The reality of boat people and a solution to the asylum seeker “problem”
APRIL 7, 2014
JULIAN BURNSIDE AO QC
The treatment of asylum seekers who arrive by boat has been one of the most divisive political issues in Australia’s recent political history.
It is worth knowing a few facts.
First, asylum seekers arrive in Australia by two paths. They may come by plane or by boat.
Those who come by plane must have travel documents from their country of origin, and a visa to enter Australia; if not, they are then put on a plane back to their point of embarkation, at the expense of the airline that brought them in. Asylum seekers who arrive by plane typically have a short-term visa (study, tourism, business) but when they clear passport control in Australia apply for asylum. When their original visa expires (typically, in a matter of months) they are allowed to remain in the community on a bridging visa while their asylum claim is resolved.
About 40 percent of this group are ultimately accepted as refugees.
Those who come by boat suffer several disadvantages. First, they come from countries that make it difficult or impossible for them to get travel documents. Second, they come from countries where it is practically impossible for them to get a visa to enter Australia. They come to Australia by boat because
they can’t come by plane. The durable myth that they come by boat because they are rich is not only false – it is logically absurd. Why would a rich person pay to risk their life at sea? Typically, these people travel to Malaysia or Indonesia on forged papers. They do not pass through countries that have signed the
UNHCR Refugee Convention, so their position is very precarious when their people smuggler takes back the dodgy travel documents. From that time, if they are found, they are liable to be jailed, or sent back to the country that has been persecuting them. Asylum seekers who get to Indonesia live in perpetual fear of detection.
In Indonesia, asylum seekers can go to the UNHCR office and seek refugee status. Those who are assessed as refugees may wait
20 or 30 years before they are offered a place in a safe country. In the meantime they cannot get jobs, and their kids cannot go to school, for fear of detection.
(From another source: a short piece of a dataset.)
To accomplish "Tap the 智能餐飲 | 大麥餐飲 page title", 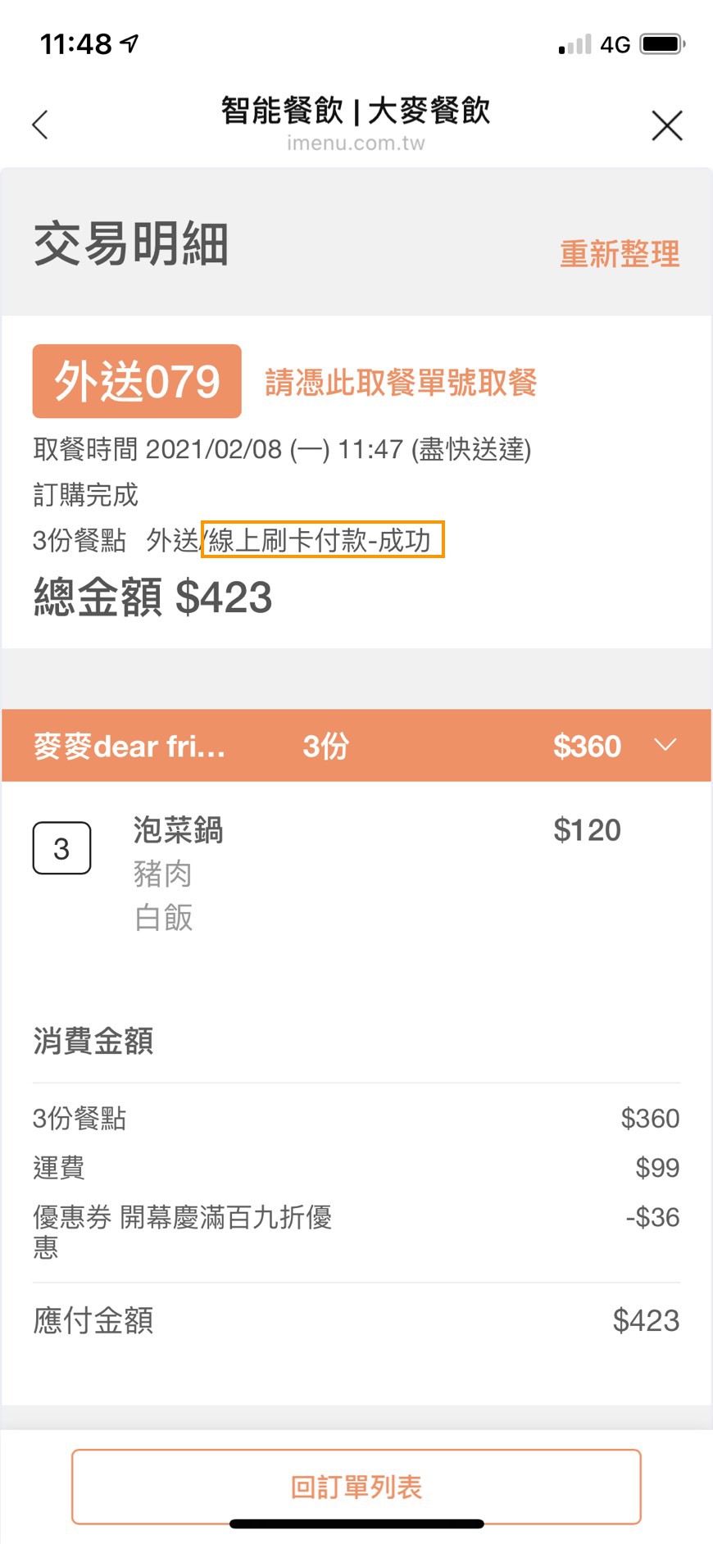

In countries that have not signed the Refugee Convention, they are truly “illegal”. Not surprisingly, some of them – those with initiative and courage – place themselves in the hands of people smugglers, commit themselves to a dangerous boat trip, and end up in Australia.
Over the past 20 years, more than 90 percent of boat people have ultimately been assessed as refugees and are legally entitled to protection. The tragic irony of their position is that they are the focus of political attack, while the larger number of plane arrivals create hardly a ripple of concern.
The majority view – to which both major parties have tried to pander in the last few years – is that boat people who come to Australia seeking asylum are “illegals”, “queue-jumpers” and a threat to Australia’s borders, and thus to our sovereignty. This is the direct result of dishonest statements by Coalition governments: first the Howard government and now the Abbott government. But although it is Coalition governments who have actively lied about boat people, Labor has never – in opposition or in government – contradicted the lies.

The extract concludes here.